Work to complete
Reproduce the stretch from the line containing "Edit the Schmidt 29.06.2023 entry with pencil" through the line containing "coord(426,269)", both ends included, and leave the pictures out of your answer.

Records supplied
= = = = =

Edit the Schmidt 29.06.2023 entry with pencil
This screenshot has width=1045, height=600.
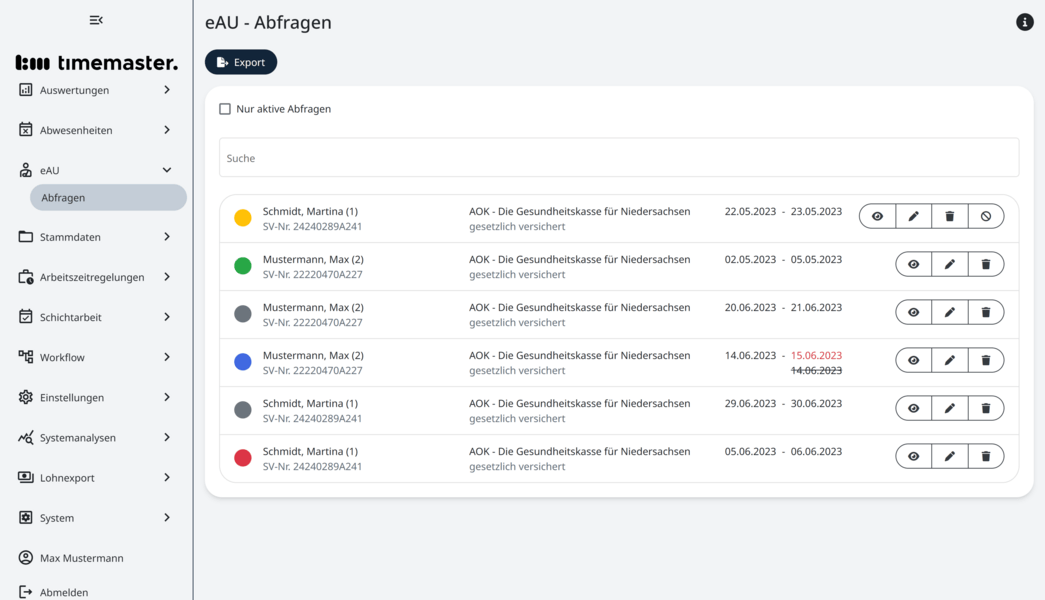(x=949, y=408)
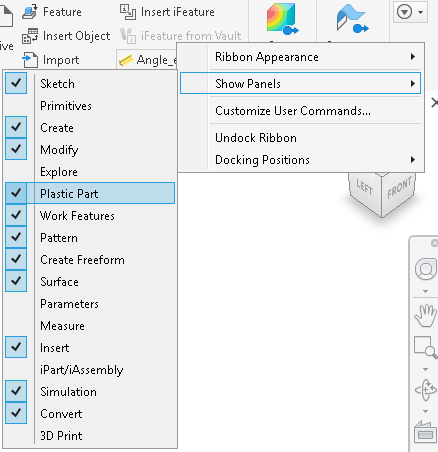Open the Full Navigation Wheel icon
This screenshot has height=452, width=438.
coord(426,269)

= = = = =

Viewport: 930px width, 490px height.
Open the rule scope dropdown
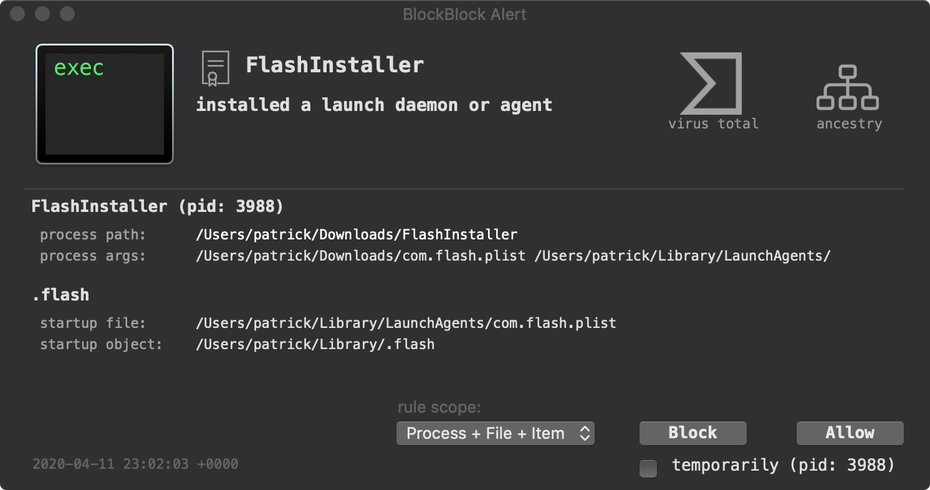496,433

= = = = =

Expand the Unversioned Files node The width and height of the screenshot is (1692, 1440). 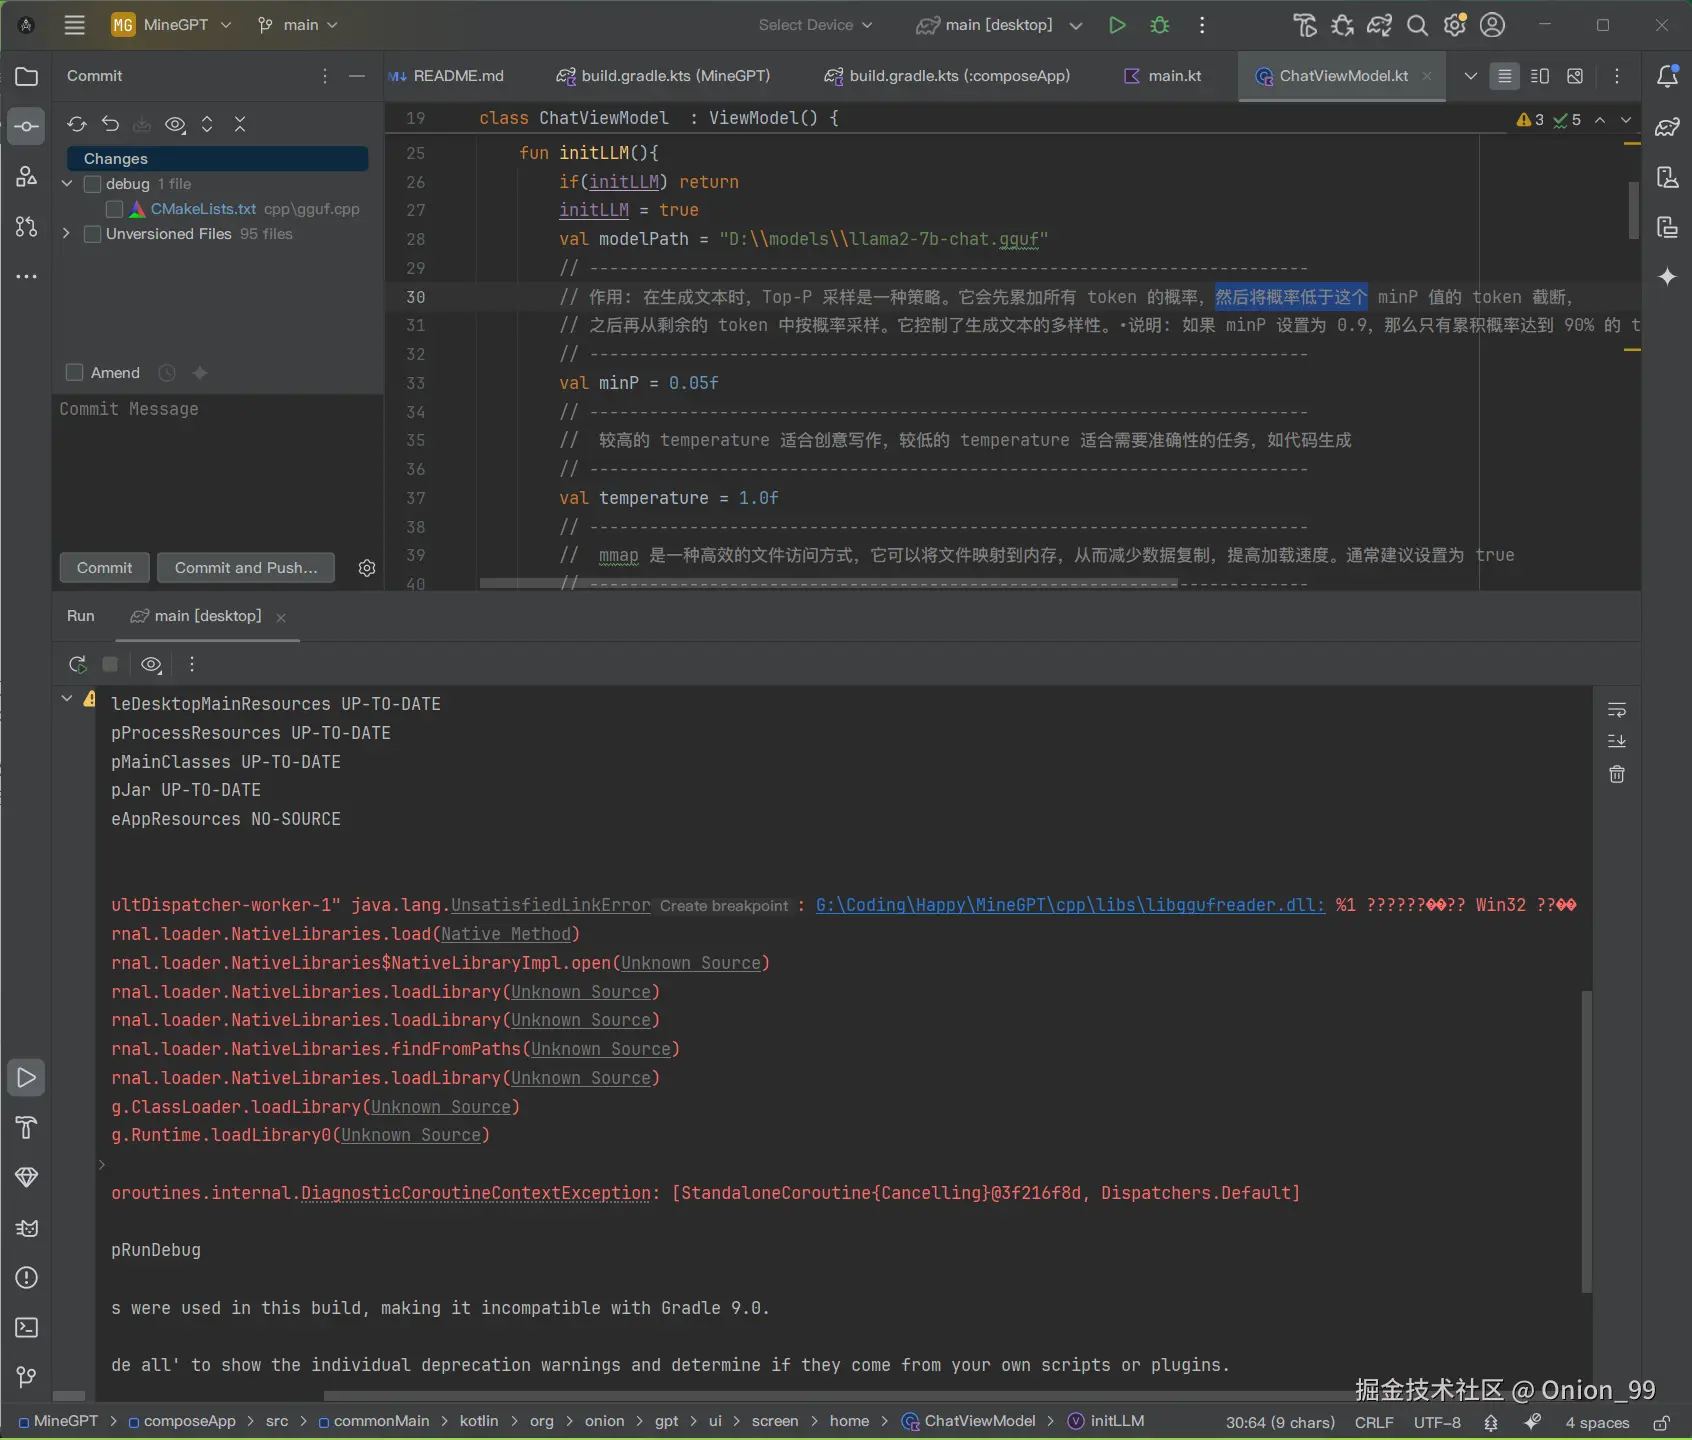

= = = = =

Final result
Edit the Schmidt 29.06.2023 entry with pencil
This screenshot has width=1045, height=600.
(x=949, y=408)
Open the Full Navigation Wheel icon
This screenshot has height=452, width=438.
coord(426,269)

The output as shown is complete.